Jahreswechsel [Goisern mp3]

"Wird's besser? Wird's schlimmer?"/ fragt man alljährlich./ Seien wir ehrlich:/ Leben ist immer/ lebensgefährlich."
Erich Kästner

Jetzt steht ne 7 nach der 200. Oder 2 plus 007. Und dann. Ist alles anders? Ja.
Morgen früh weckt der Wecker - als da noch 006 stand, weckte meist der Wecker morgens früh. Ein neuer Kalender hängt über dem Schreibtisch. Der neue von 006 ist übernacht gealtert. Der Sekt im Kühlschrank ist alle. Raketchen und Böller, die eben noch ihre Funken versprühten, übersäen in unansehnlichen Fetzen die Strassen, Wiesen und Parks. Sogar auf meine Terasse, obwohl streng bewachte Raketensperrzone, haben sich mehrere ausgebrannte Körper verirrt. Ein Lob im Vorraus an die schwäbischen Kehrwöchler. Schön, dass es euch gibt! Ihr guten Vorsätze! Heute gefasst - morgen gebrochen. Ist es ein guter Vorsatz, keinen guten Vorsatz zu haben? Ja. Mein einziger und mein bester. Es sind keine anderen mehr auf Lager, alle schon verbraucht und gebrochen. Ohne zu brechen lebt sichs besser.
Die Magnolienblüte wartet auf auf ihr Durchbrechen und die Schokimann-Ladenhüter sind klammheimlich zu schnuffigen Langohren mutiert und scharren in den Supermarktlagern mit den Pfoten.
Und nun ist Montag, einer ohne Arbeit, einer mit Frühstück und einer mit Ei und Familie. Darauf folgt ein Dienstag, einer ohne Ei, einer ohne Familie, dafür mit Arbeit. Und so weiter...und es ist gut so.

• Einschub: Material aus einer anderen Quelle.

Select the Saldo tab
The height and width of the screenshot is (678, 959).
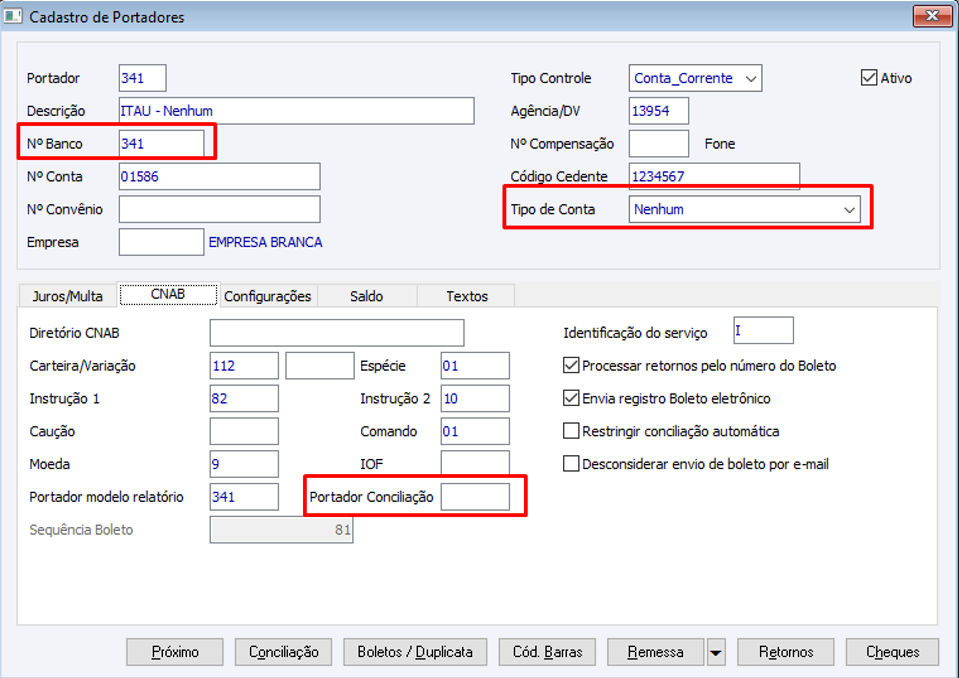pos(366,296)
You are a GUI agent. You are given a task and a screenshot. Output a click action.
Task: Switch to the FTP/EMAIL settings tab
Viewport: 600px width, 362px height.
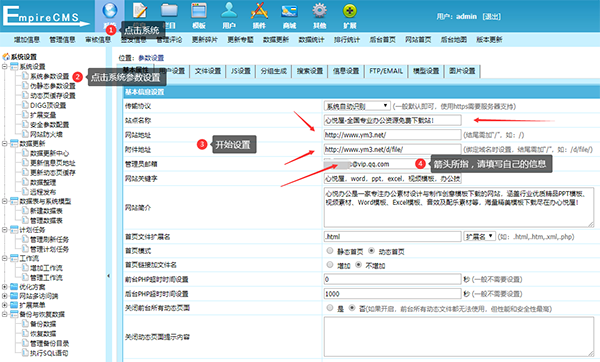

Schischi, Sekt und Trallala, Glitzerfummel, Küsschen rechts und Küsschen links.
In die Mottenkiste gepackt, bis zum nächsten.

Szenenwechsel [Medusa mp3]

Mein kanadischer Lieblingsonkel feiert heute das erste mal in seinem neuen Heim Geburtstag, im Kreise seiner 4 Söhne nebst Ehefrauen und seiner 16 Enkelkinder. Two stone's throws away from Vancouver.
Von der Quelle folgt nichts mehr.